### Provided entries ###

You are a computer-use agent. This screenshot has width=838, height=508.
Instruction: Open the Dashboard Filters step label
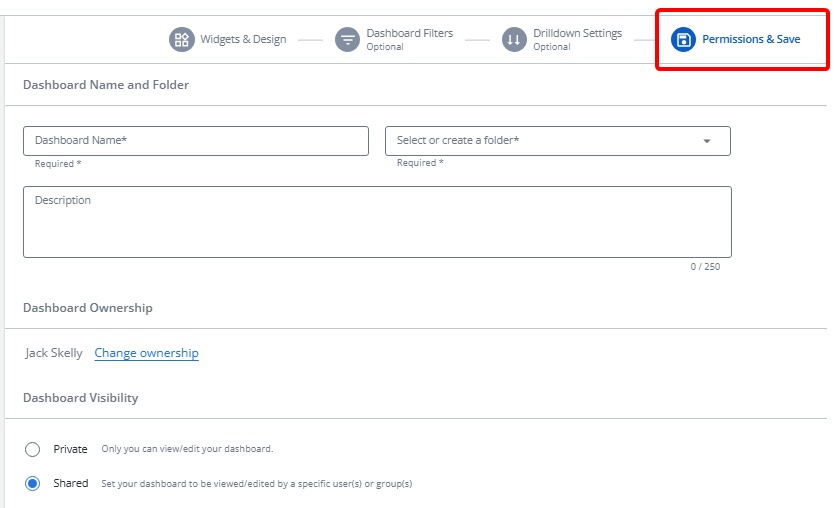(409, 34)
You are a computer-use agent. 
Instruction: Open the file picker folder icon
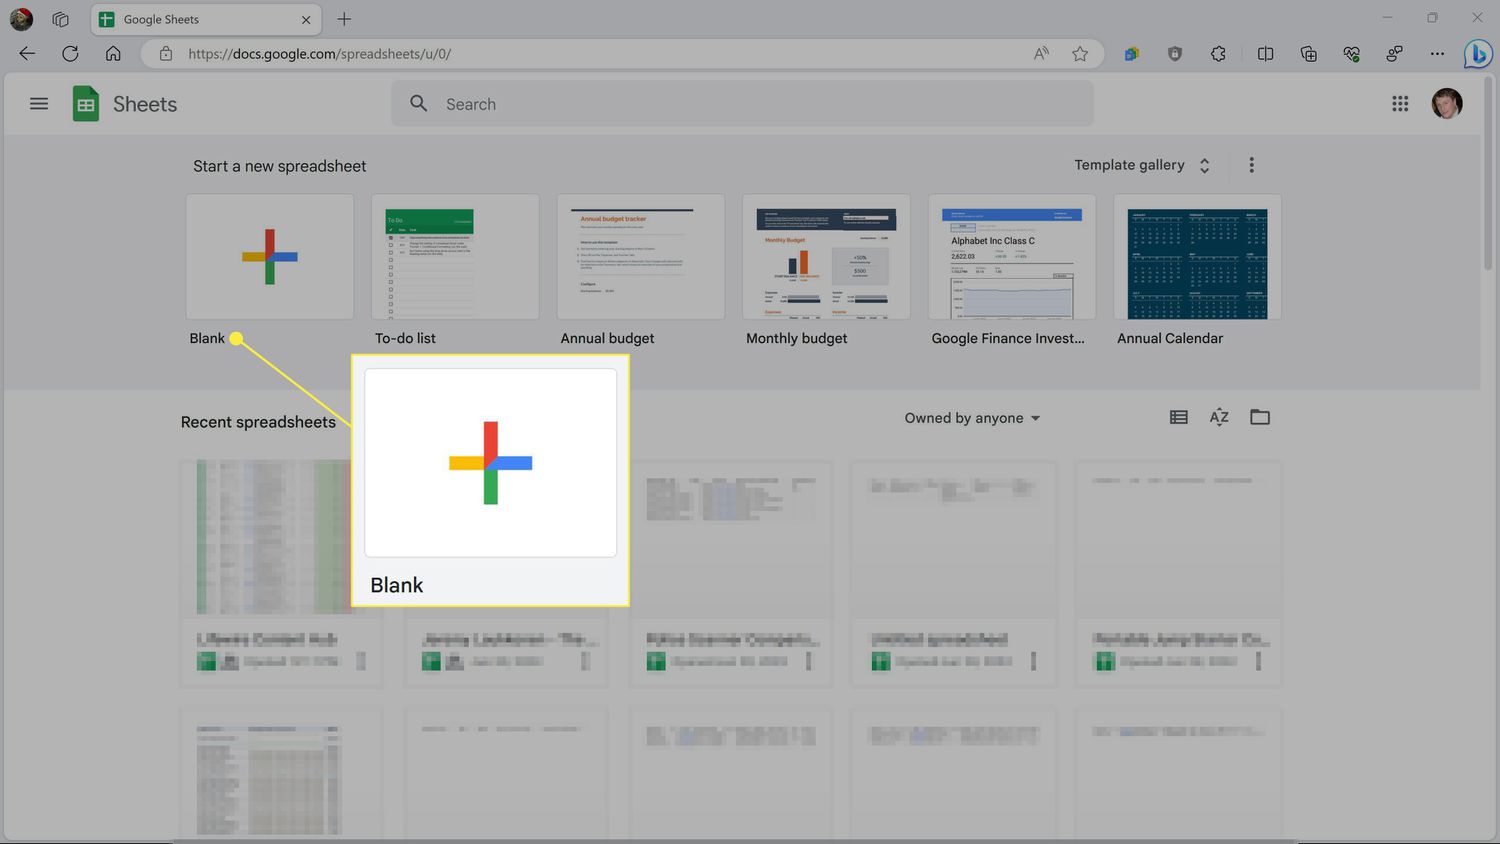1260,418
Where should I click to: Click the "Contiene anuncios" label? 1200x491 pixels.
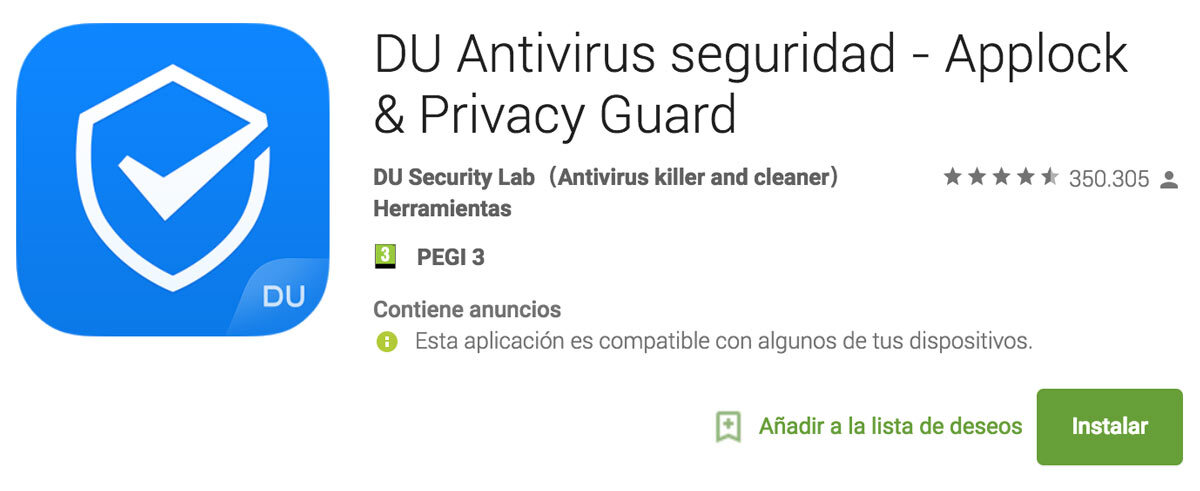467,310
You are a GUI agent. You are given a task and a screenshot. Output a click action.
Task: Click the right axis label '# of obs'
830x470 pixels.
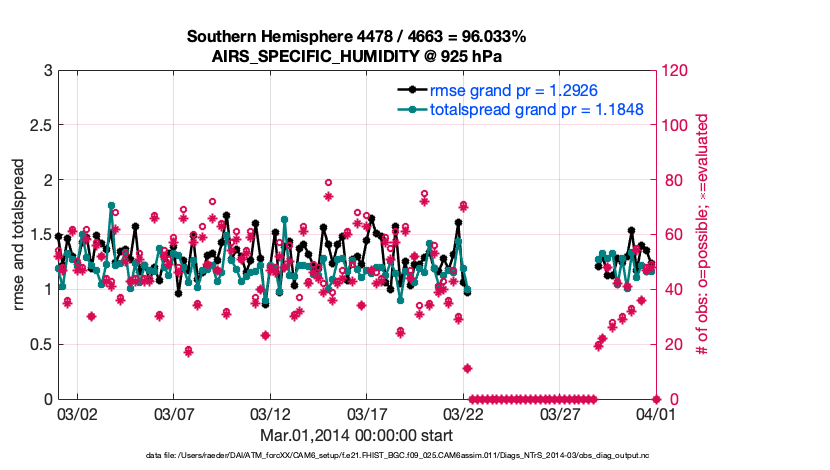point(703,234)
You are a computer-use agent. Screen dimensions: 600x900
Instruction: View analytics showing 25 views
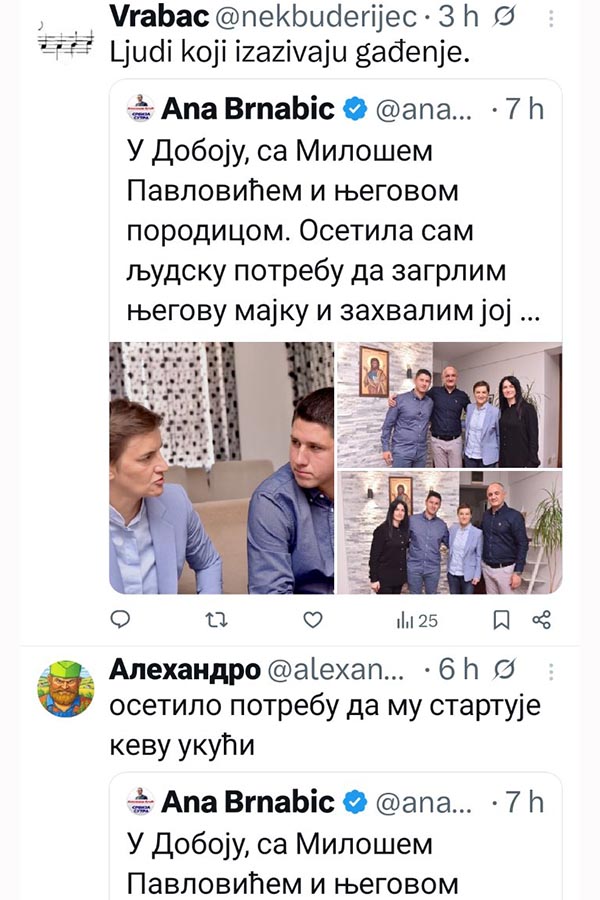point(417,620)
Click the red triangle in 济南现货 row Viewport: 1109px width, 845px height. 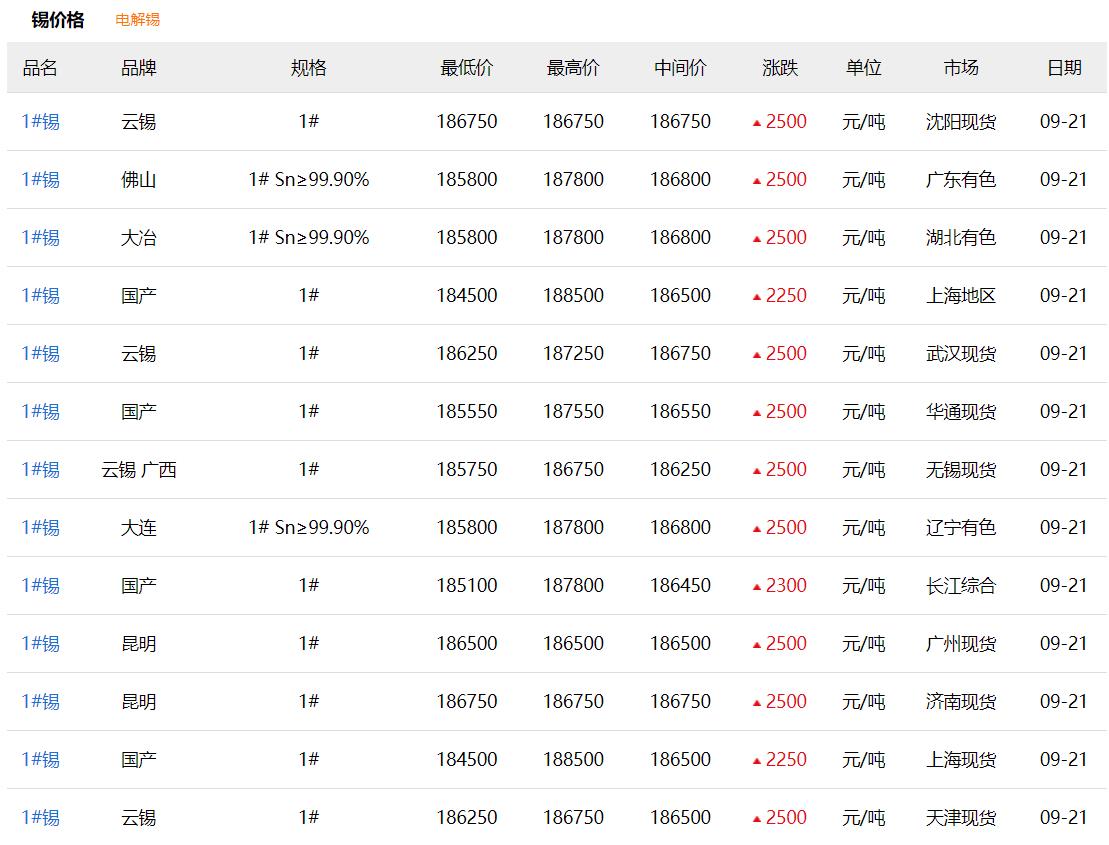757,703
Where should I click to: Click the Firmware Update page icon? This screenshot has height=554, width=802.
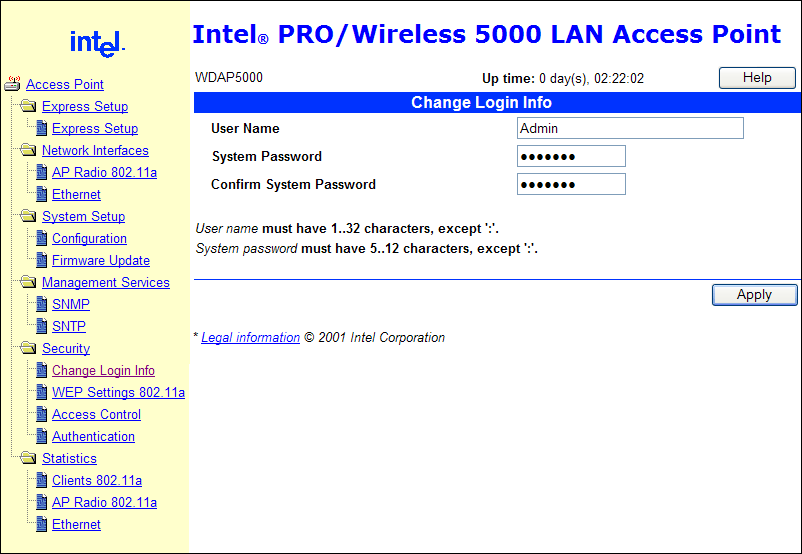tap(41, 260)

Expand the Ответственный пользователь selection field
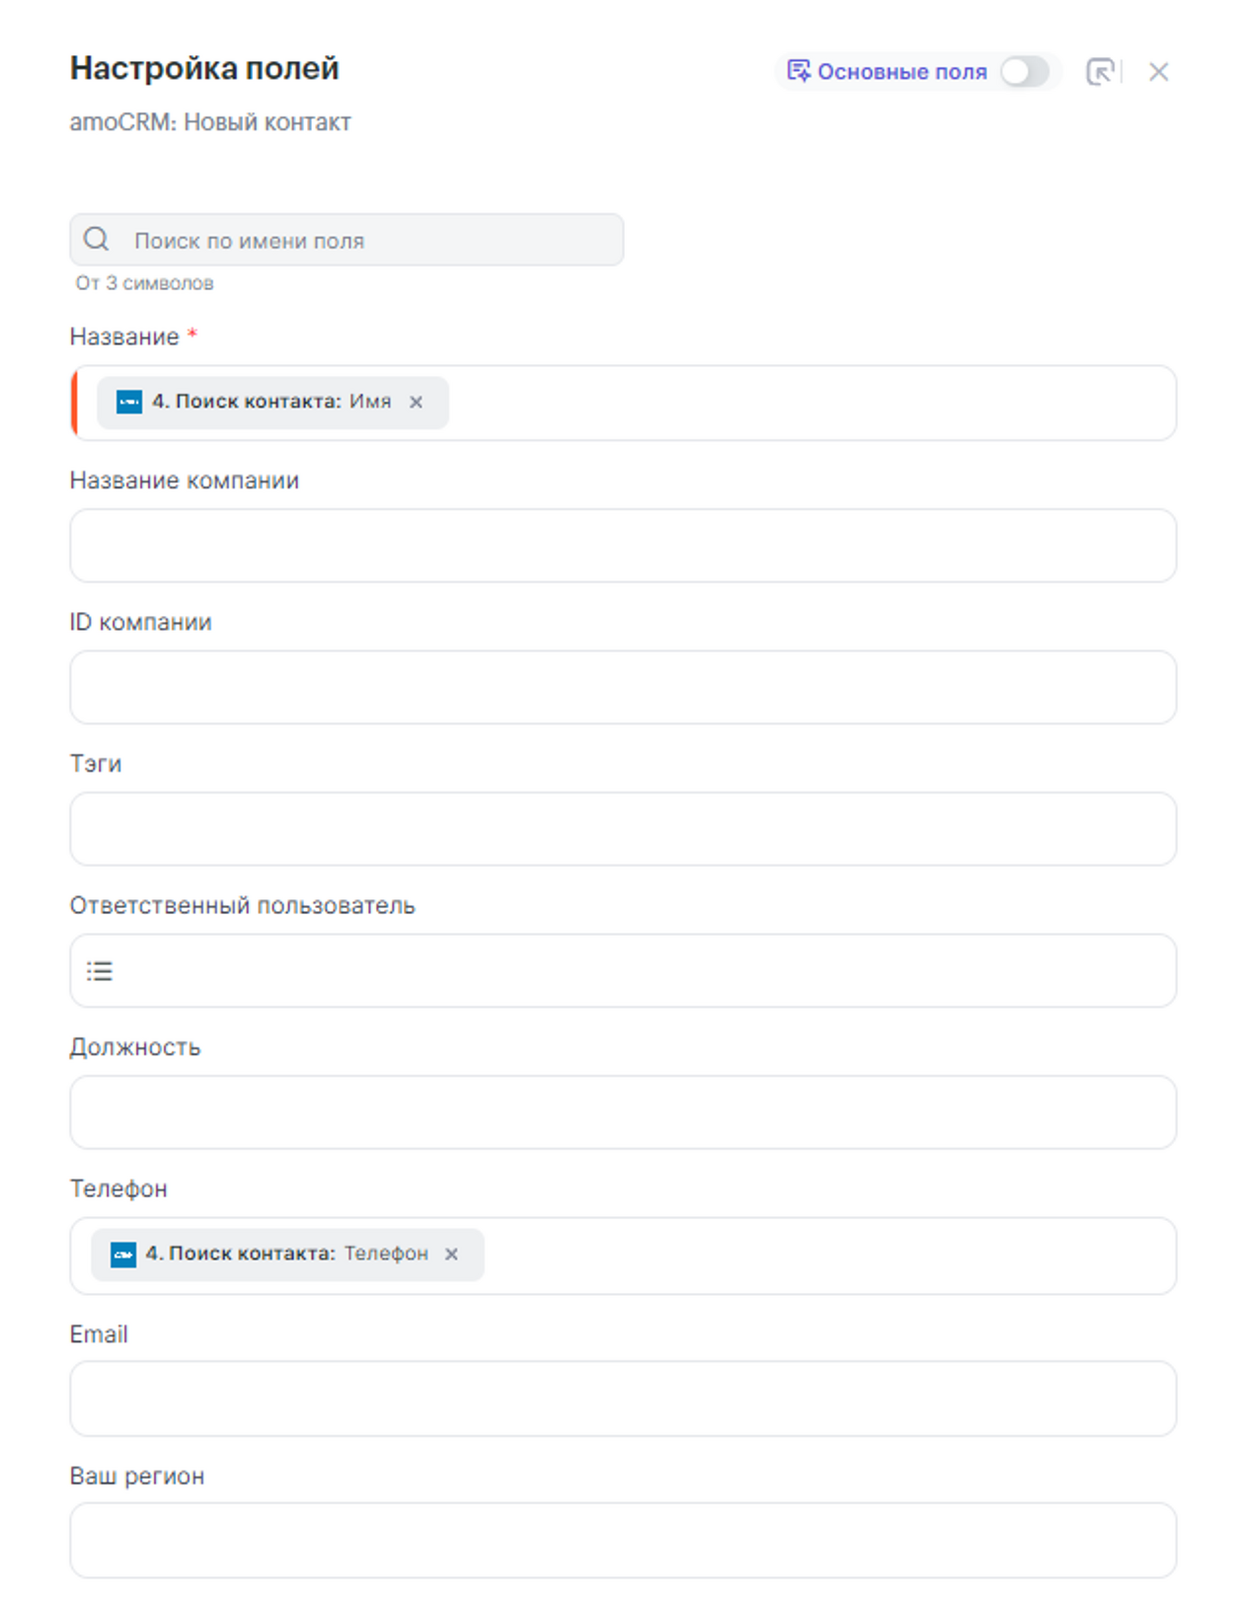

###

**Task prompt**
Every picture stays out; reproduce exactly the lines from the one with "Where should I click to: Click the Firmware" through the last line of the data above.

**Solution for this problem**
Where should I click to: Click the Firmware Update page icon? This screenshot has height=554, width=802.
tap(41, 260)

Expand the Ответственный пользователь selection field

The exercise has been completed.